While pretax profits excluding extraordinary items fell sharply, Nintendo's expectations of net profit for the period remained unchanged as the company's sale of its 49% stake in Rare Ltd. for $183m buoyed net income. Full year estimates of group recurring profit through March of 2003 were lowered as well from ¥150b ($1.2b) to ¥110b ($892m). Estimates of group net profit were lowered from ¥90b ($731m) to ¥80b ($650m). Nintendo's currency exchange forecasts for the second half of this year were revised to 123 yen/dollar and 121 yen/euro. This from earlier estimates of 130 yen/dollar and 115 yen/euro.

Nintendo's expectations on the fundamentals were also lowered. Nintendo reduced their sales expectation of GameCube by 17% and Game Boy Advance by 23% for the fiscal year ending March 2003. The company now set its GameCube shipment target to 10 million systems this fiscal year from an earlier target of 12 million. Game Boy Advance shipments will also be lowered to 15 million from 19 million. The move was largely a result of very soft hardware sales in Japan and Germany. 

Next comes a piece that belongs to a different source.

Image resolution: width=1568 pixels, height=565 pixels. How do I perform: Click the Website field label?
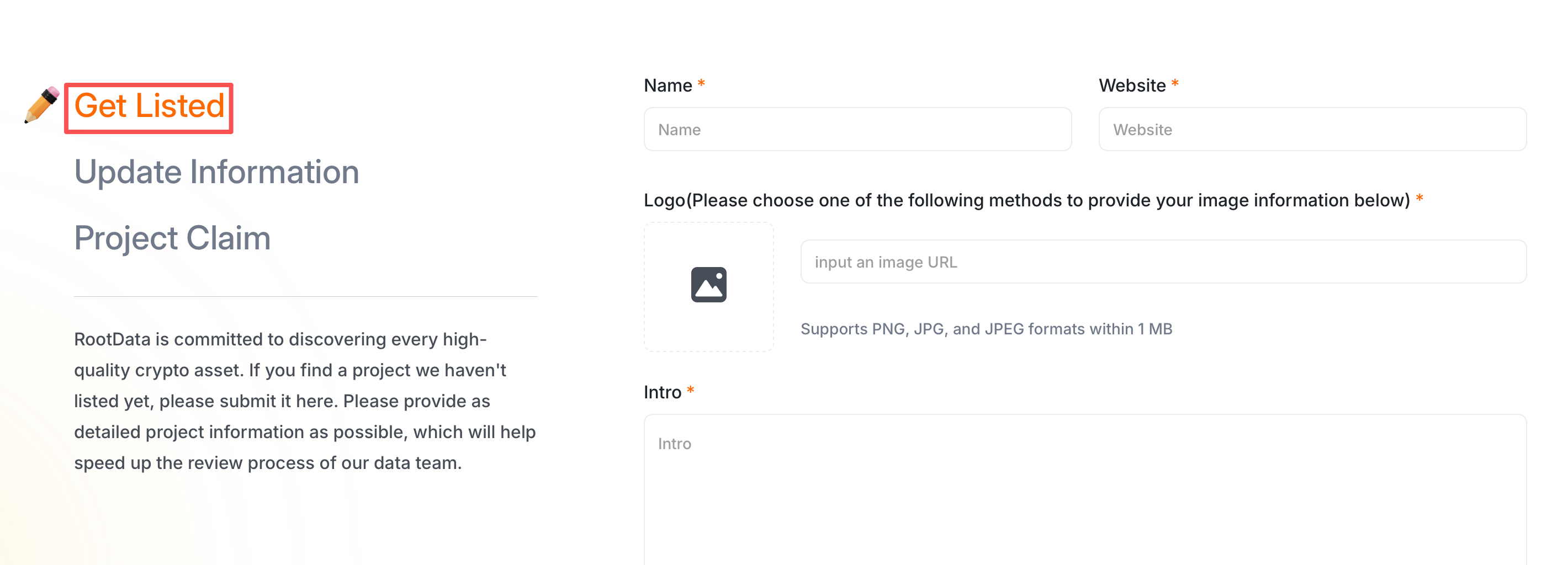(x=1132, y=86)
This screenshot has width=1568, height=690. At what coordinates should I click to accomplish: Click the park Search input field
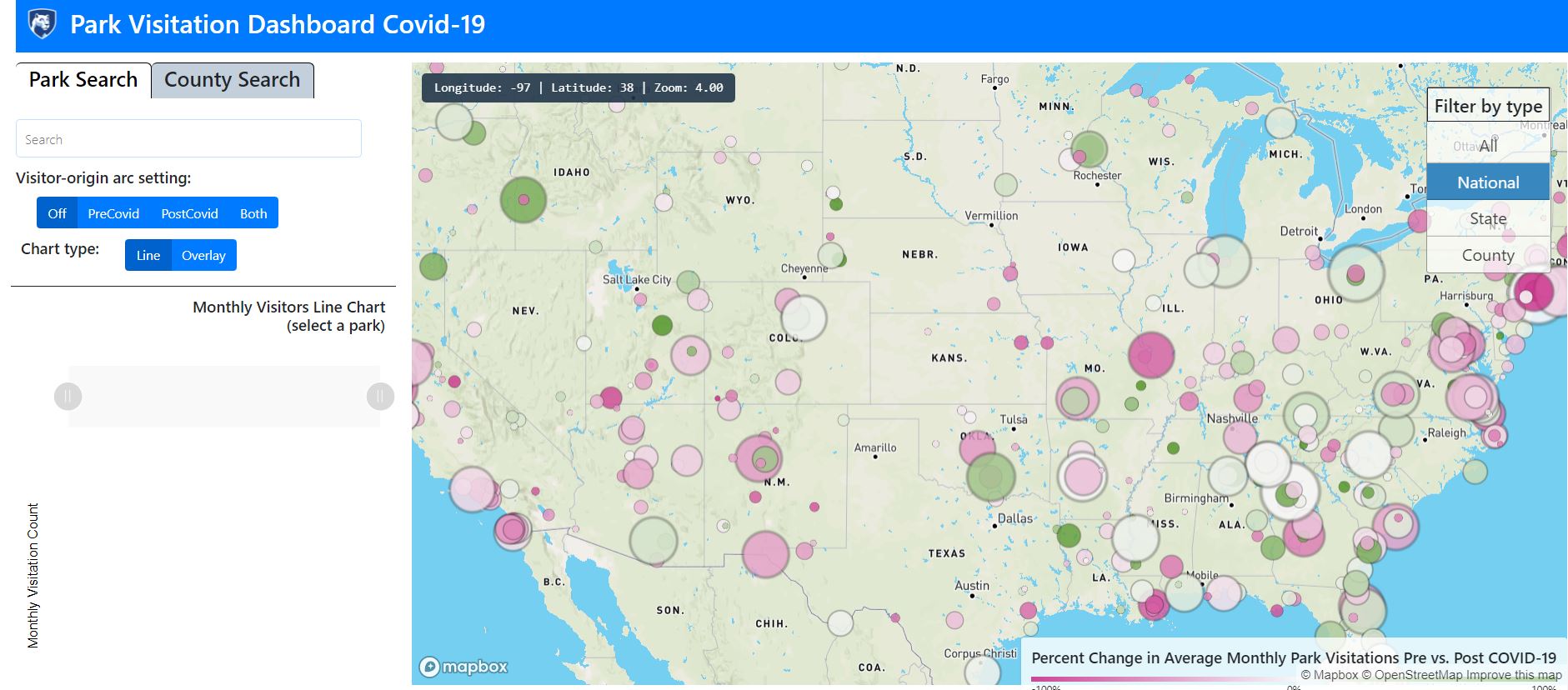pos(188,139)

On a positive note, Nintendo increased GameCube software shipment expectations to 55 million from 36 million. Satoru Iwata, President of Nintendo comments, "We plan to release several Nintendo-made big games later this year along with other software makers' strong titles. We believe GameCube's share of the U.S. market will rise to one-third from the current 20 percent after the Christmas shopping season." Iwata further stated that the company had no plans to lower GameCube's MSRP any time this year.

Nevertheless, Nintendo shares fell sharply this week as concerns about future growth set in and some industry analysts downgraded the stock. Nintendo shares fell to the lowest prices since 1999, finding an intra-day bottom of 10,940 on Thursday before fighting back to close at 12,050 on Friday.